On my second day out of the ICU, I had an unexpected guest. I had been resting after a physical therapy session when I heard a hushed commotion outside my door, followed by the somewhat breathless entry of my day shift nurse, Della. "Ohmygod, Mr. Lewis, You have Visitors," she exclaimed, eyes wide as saucers. "I had no idea..."

"Hello, sugar. How are y'all?"

The voice was instantly recognizable, a slow, melodious, molasses-sweet drawl, right off the bayou. The owner of the voice was an auburn-haired vision of mature pulchritude, probably the second-most beautiful woman I knew.
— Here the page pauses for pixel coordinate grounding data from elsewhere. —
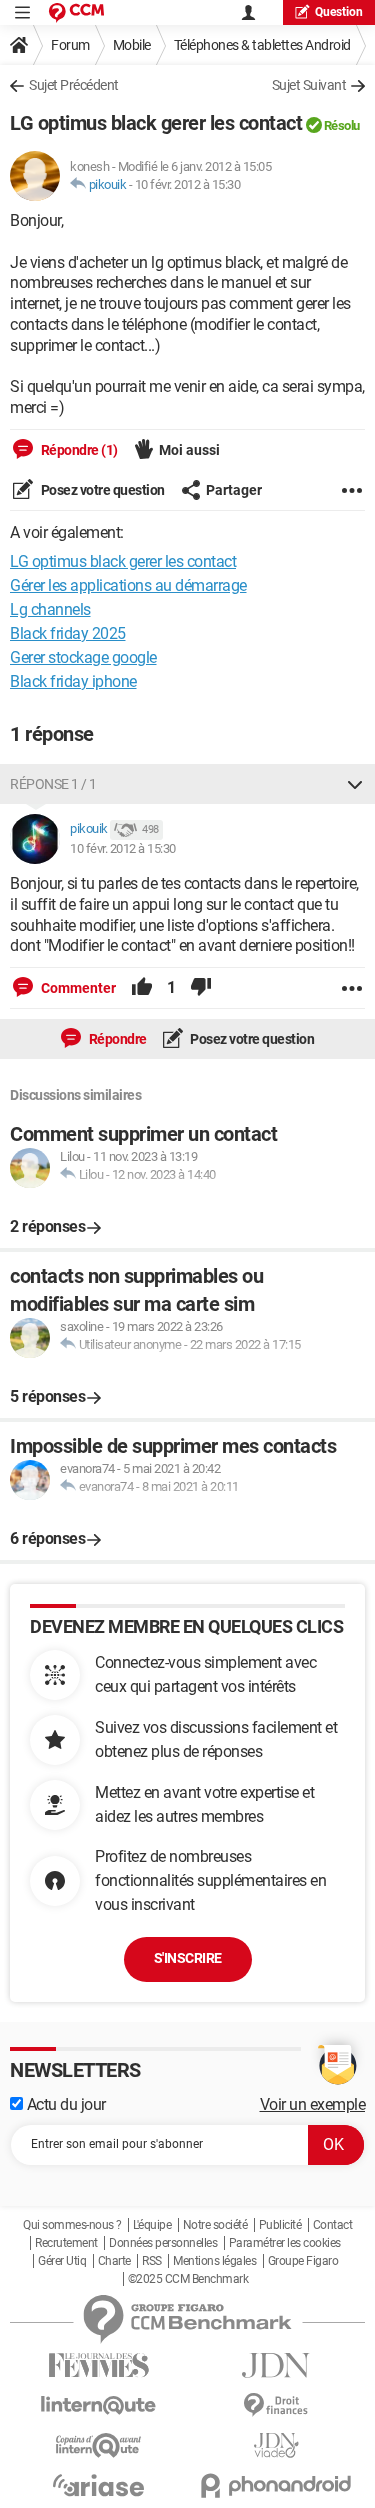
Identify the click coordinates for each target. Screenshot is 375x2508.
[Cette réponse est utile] (142, 988)
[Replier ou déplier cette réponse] (355, 784)
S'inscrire (188, 1958)
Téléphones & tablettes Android (262, 45)
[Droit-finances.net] (277, 2405)
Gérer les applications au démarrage (128, 585)
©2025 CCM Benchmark (188, 2279)
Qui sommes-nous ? (72, 2225)
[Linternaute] (99, 2405)
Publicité (280, 2225)
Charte (114, 2261)
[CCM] (76, 12)
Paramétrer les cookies (285, 2243)
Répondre (116, 1039)
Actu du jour (64, 2104)
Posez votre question (101, 490)
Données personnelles (163, 2243)
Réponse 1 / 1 (53, 784)
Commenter (77, 988)
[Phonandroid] (277, 2485)
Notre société (215, 2225)
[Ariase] (99, 2485)
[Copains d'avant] (99, 2445)
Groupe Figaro (303, 2261)
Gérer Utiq (62, 2261)
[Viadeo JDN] (277, 2445)
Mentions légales (214, 2261)
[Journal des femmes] (99, 2365)
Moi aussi (189, 450)
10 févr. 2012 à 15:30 (188, 184)
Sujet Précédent (74, 85)
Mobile (132, 45)
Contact (333, 2225)
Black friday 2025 (68, 633)
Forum (70, 45)
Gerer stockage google (83, 657)
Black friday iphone (73, 681)
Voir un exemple (313, 2104)
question (339, 12)
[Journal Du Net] (277, 2365)
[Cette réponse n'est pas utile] (201, 988)
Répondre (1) (78, 450)
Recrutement (66, 2243)
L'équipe (152, 2225)
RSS (152, 2261)
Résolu (342, 125)
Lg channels (50, 609)
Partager (234, 490)
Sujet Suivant (309, 85)
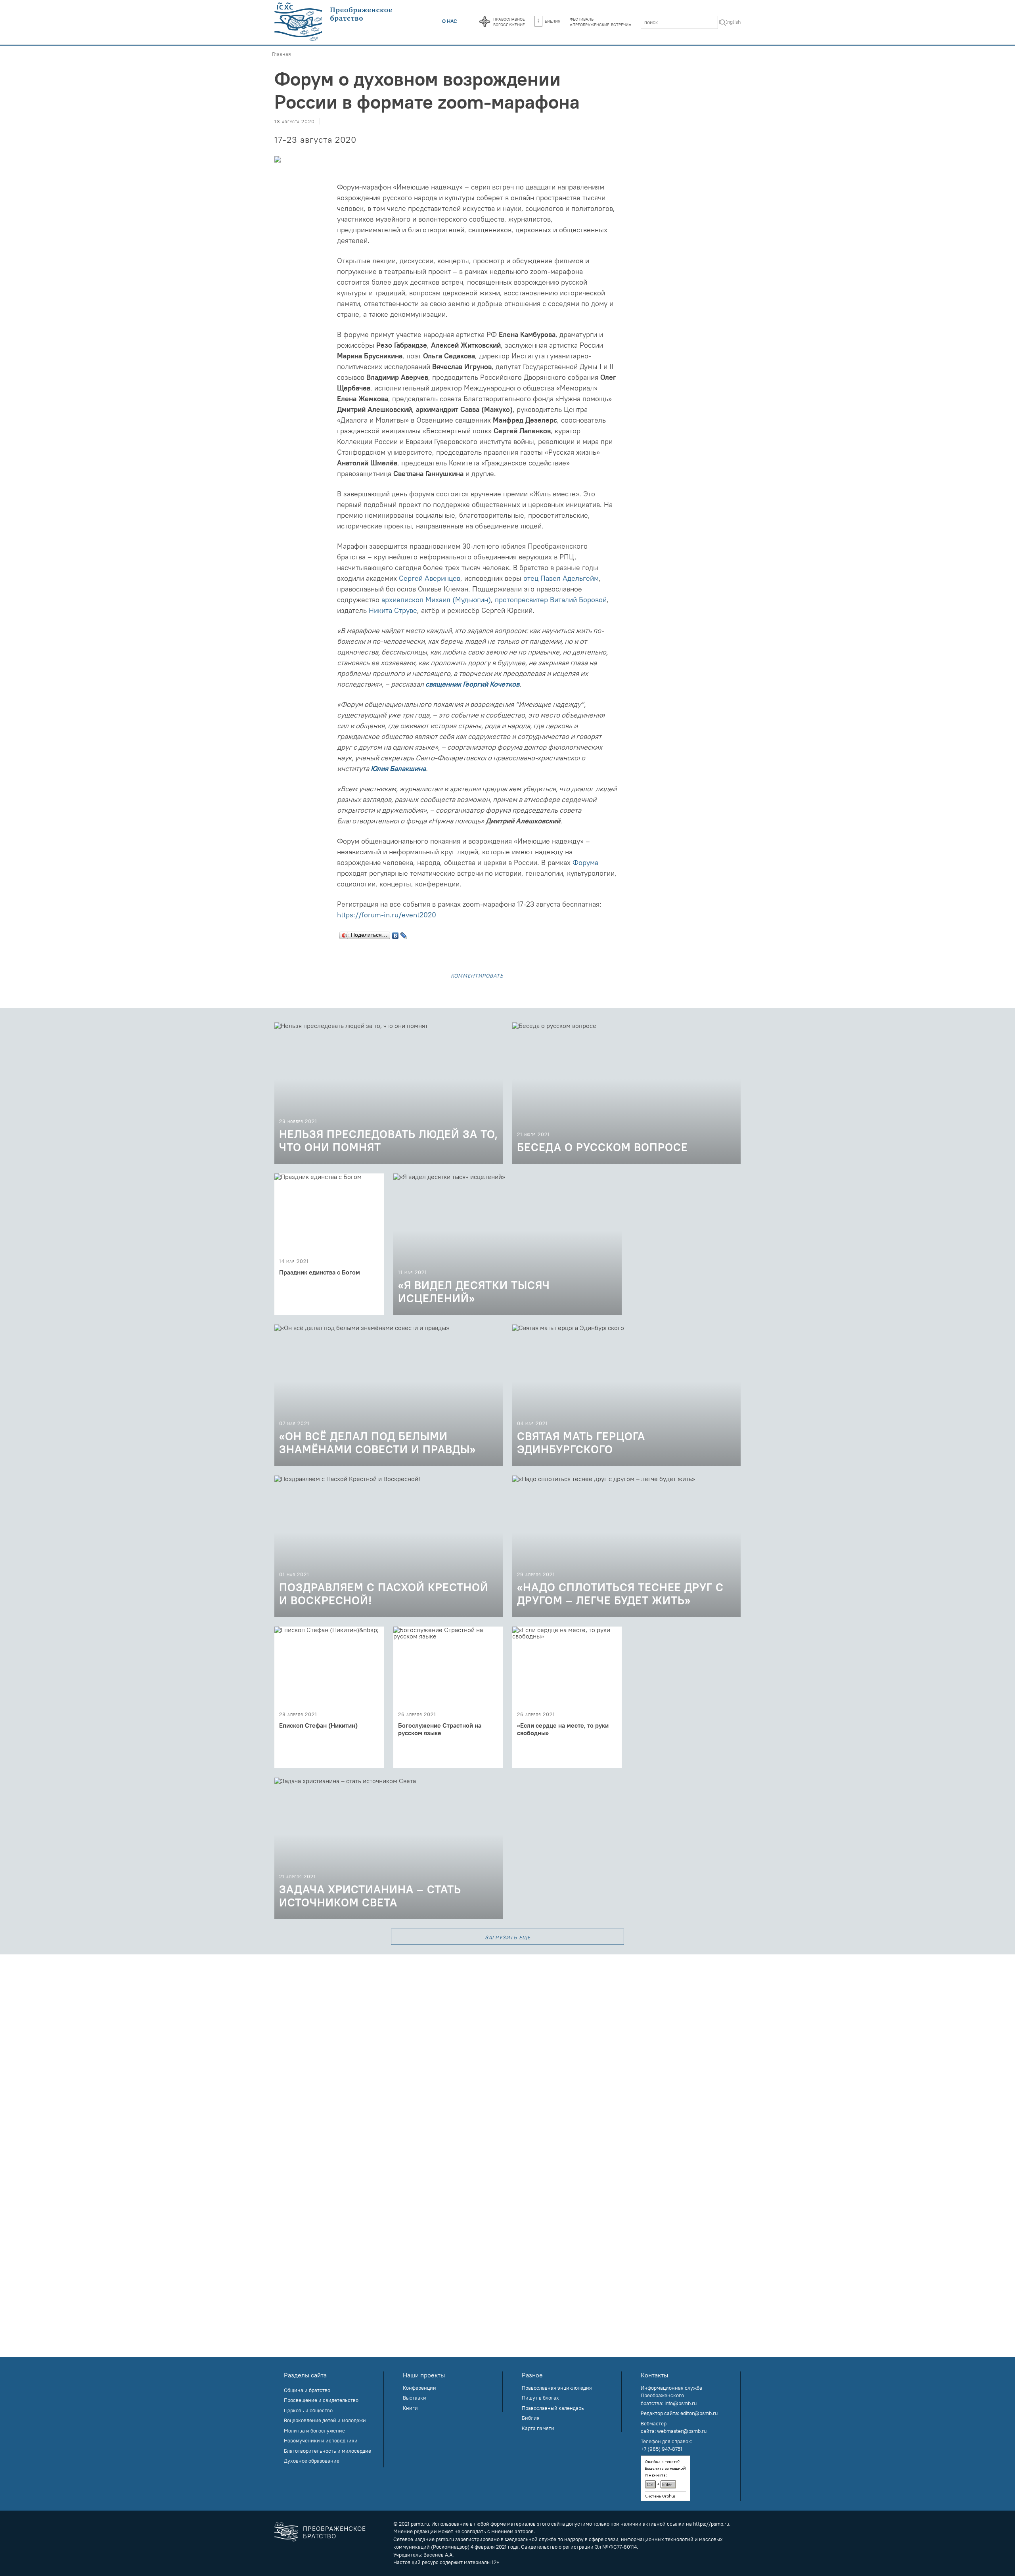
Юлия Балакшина (398, 768)
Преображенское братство (334, 2532)
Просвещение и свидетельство (321, 2400)
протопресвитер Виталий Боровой (551, 599)
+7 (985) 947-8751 (661, 2449)
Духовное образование (311, 2460)
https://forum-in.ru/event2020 (386, 914)
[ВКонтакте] (395, 933)
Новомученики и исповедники (321, 2440)
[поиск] (723, 23)
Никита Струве (393, 610)
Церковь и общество (308, 2410)
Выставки (414, 2397)
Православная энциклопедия (557, 2388)
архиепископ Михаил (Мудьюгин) (436, 599)
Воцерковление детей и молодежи (325, 2420)
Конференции (419, 2388)
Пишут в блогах (540, 2397)
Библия (552, 20)
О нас (449, 21)
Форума (584, 862)
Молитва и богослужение (314, 2430)
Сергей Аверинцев (429, 578)
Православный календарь (553, 2408)
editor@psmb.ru (699, 2413)
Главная (281, 54)
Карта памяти (538, 2428)
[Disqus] (507, 2053)
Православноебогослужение (509, 21)
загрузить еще (507, 1936)
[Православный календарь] (484, 22)
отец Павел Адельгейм (561, 578)
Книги (410, 2408)
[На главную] (333, 22)
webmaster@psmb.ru (682, 2431)
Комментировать (477, 975)
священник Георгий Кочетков (472, 684)
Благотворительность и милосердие (327, 2451)
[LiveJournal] (404, 933)
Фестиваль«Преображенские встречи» (600, 21)
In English (730, 22)
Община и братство (307, 2390)
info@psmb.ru (681, 2403)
"Gina! What on earth are you doing here? I thought you and Paul were on tour."

"That's not important, sugar. What is important is friends and family. You, Jen, Marsh, Shawn and the kids are just about the only people who are close to Paul and me. How could we not come, once we heard from Marsh about what happened?"

"Where is Paul?"

"'Uncle' Paul is visiting with Jen and the kids right now and 'Aunt' Gina is gonna join him just as soon as I'm satisfied that the folks here are takin' good care of y'all. We'll be stayin' with Jen for a short spell and helpin' out Marsh. That poor girl has been runnin' herself into the ground lookin' after everything since the accident. Besides, as one of your business partners, I need to do my part to protect our investment," she said, smiling as she sat next to my bed.

Turning more serious for a moment, she took my hand and kissed my cheek. "Praise the Lord you're all right, Rick. When we heard about you and little Emmy, it was like gettin' punched in the stomach. I just about died when I first heard the news. I feel much better now, seein' for myself that you're okay."

Taking her hand, I gave it a long squeeze. "Thanks for coming by, Gina. Thanks for caring."

"How could I do anything else, Rick? I swear Jen is my long-lost sister and you, you're practically another son to me."

"I should be so lucky, Gina," I chuckled.

"Now you hush, you heah? Y'all are embarrassin' me. Your momma is right, you are silver tongued devil, in more ways than one."